Ancien entraîneur du Nacional Montevideo et de la Real Sociedad, Martín Lasarte va observer cet Uruguay-France d’un œil particulier. Pourquoi ? Parce que l’homme de 57 ans a lancé tour à tour Luis Suárez et Antoine Griezmann dans le bain du football professionnel. Voilà comment il voit le duel entre ses deux poulains, en quarts de finale du Mondial.
Le 3 mars 2005, vous faites entrer Luis Suárez dans l’équipe du Nacional Montevideo contre Atlético Junior en Copa Libertadores. Qu’est-ce qui vous avait convaincu de lui donner sa chance ? Il s’entraînait avec nous, et au bout de cinq ou six mois, l’opportunité de le faire jouer est arrivée.
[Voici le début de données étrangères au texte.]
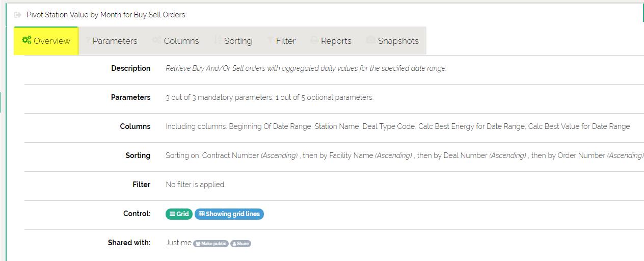The width and height of the screenshot is (644, 261).
Task: Toggle the Showing grid lines control
Action: click(229, 214)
L’un de mes joueurs était tombé malade, et le processus d’intégration s’est accéléré. À partir de ce moment-là, Luis n’est plus sorti de l’équipe. C’était un joueur de rue, sa prédisposition pour le combat et la lutte sur un terrain était déjà évidente. Finalement, cette envie de se surpasser ne l’a jamais quitté, et cela explique sa situation actuelle. Si Suárez en est là, ce n’est pas lié à un caprice.
À la Real Sociedad, vous allez chercher Griezmann en réserve pour le faire jouer le 2 septembre 2009 contre le Rayo Vallecano. Les raisons de le faire jouer étaient similaires au cas de Suárez ?
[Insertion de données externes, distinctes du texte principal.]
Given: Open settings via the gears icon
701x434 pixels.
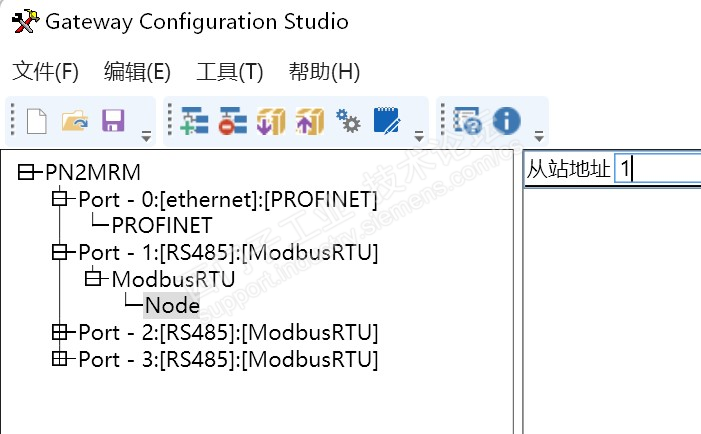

Pour Luis, cela faisait déjà un moment qu’il était dans le groupe professionnel et j’étais déjà conscient de ses capacités. En ce qui concerne Antoine, nous l’avons d’abord pris dans notre groupe pour pallier une éventuelle blessure de notre ailier gauche. Il nous fallait un remplaçant, et au lieu d’aller chercher une recrue coûteuse, nous avions parié en début de saison sur un joueur de notre cantera, car Griezmann avait été excellent durant la préparation estivale. Après cinq matchs passés sur le banc, il a eu sa chance puis il n’est presque plus jamais sorti de mon onze de départ, en deuxième division comme en Liga.
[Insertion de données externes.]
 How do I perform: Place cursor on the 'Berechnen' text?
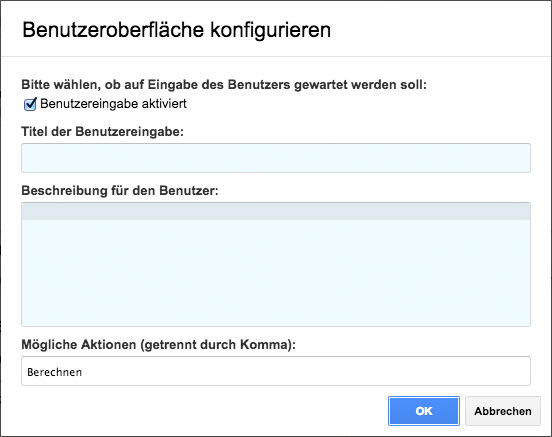point(55,372)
Au niveau du contact humain, j’imagine qu’il devait y avoir une approche différente pour les appréhender chacun selon leur personnalité. Comment vous y preniez-vous ?En ce qui concerne la motivation, ils étaient déjà à fond tous les deux. Leur détermination à dépasser leurs limites est un vrai point commun entre ces deux garçons. Avec Luis, nous marchions souvent ensemble pour parler du football, de la vie. Et déjà à l’époque, il me disait qu’il souhaitait jouer à Barcelone. Il y avait sa copine là-bas, aujourd’hui elle est devenue sa femme. Antoine, c’est la même chose : à la Real, il était déjà sûr et certain qu’il jouerait une Coupe du monde avec la France en tant qu’attaquant. À 18 ans, tu te prends à rêver de choses impossibles. En toute franchise, je me disais que ce serait difficile pour eux. Mais grâce à leur volonté, leur écoute et un travail acharné, tout cela est devenu réel. Ce sont deux joueurs ultra généreux dans l’effort et cela facilite les chose.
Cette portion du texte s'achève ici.